TIGR has done approximately half of those that have been sequenced and published to date, including some very key pathogens, the cholera genome, tuberculosis genome, strep pneumonia, the malaria genome. Some of the most exciting ones and interesting ones though, to me, have been the ones out of the environment including methanococcus jannaschii.
But I have to say my favorite one is Dinococcus radiodurans. This is an organism that was discovered in the 1950's when the government tried to irradiate meat for long term non refrigerated storage. Regardless of the dosage of radiation other than enough to cook the meat, a red pigmented bacteria kept growing out of the meat. Even the military thought that was unappetizing. This bacteria was isolated and characterized and it was found that it was very resistant to radiation. It can take 3 million rads of radiation. Its chromosomes get blown apart with multiple double-stranded breaks, but over 12 to 24 hours it stitches its chromosomes back together exactly as they were before, and it starts replicating again. Now I only thought Congress could do that!
Now early on, Francis Crick promoted the notion of panspermia for the origin of life on this planet and it was dismissed for a lot of reasons, but one of them [was that] there were no life forms that could survive outer space. But Dinococcus is just a representative, I think, of a broad array of organisms that can. It can be totally desiccated. It can absorb huge doses of ionizing radiation over a long period of time. You get it in an aqueous environment, it stitches its genome back together and starts replicating again. But don't get too excited when you hear NASA announce that they discovered this in outer space, because every time a shuttle goes up, every time they flush the commode on the space station, billions of copies of this and other microbes get launched into outer space.
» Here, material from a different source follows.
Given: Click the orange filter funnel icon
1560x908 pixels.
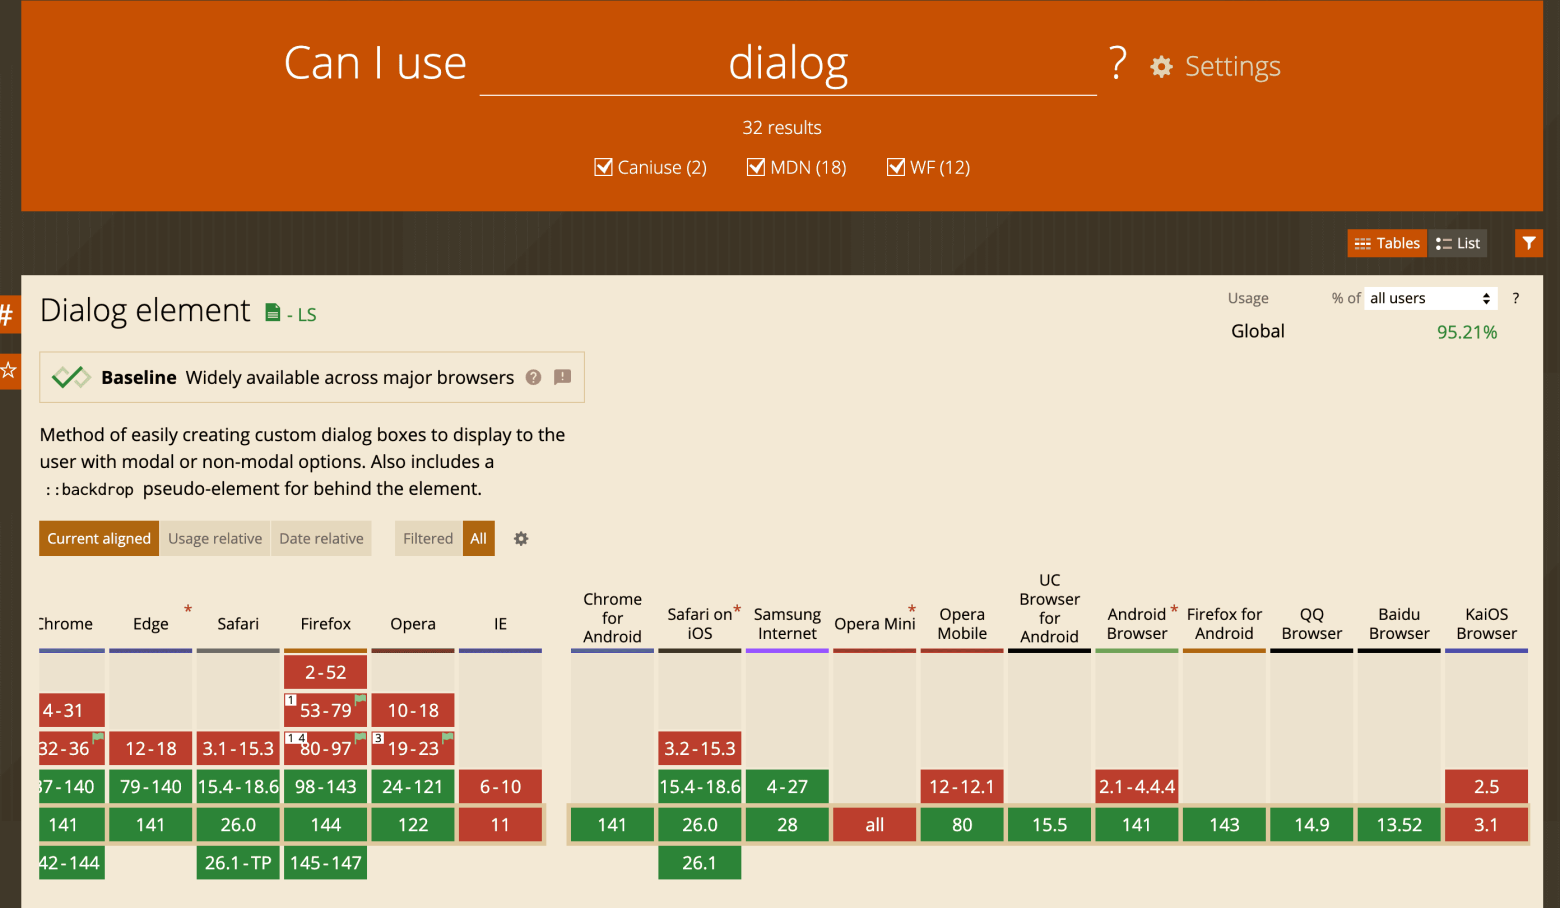Looking at the screenshot, I should tap(1528, 243).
So if it was once sterile, it is not now. I doubt that it was ever sterile. NASA now has decided that they want to coat the outside of a space shuttle with Dinococcus to see if it can survive going out and coming back. They don't realize it is a little late for that experiment.
So I think we are just barely scratching the surface of what is out there in the environment. Each one of these genomes provides a vast array of new unknown genes and just from the work of TIGR alone, there are now over 100,000 new unknown genes in GenBank. We don't have the slightest idea what role in biology they play.
TIGR was also the lead institute on sequencing the first plant genome, arabidopsis. In terms of insects, we sequenced the Drosophila genome at Celera. We are now sequencing the mosquito genome, the key vector for malaria and other diseases, and I will be telling you a little bit about human and mouse.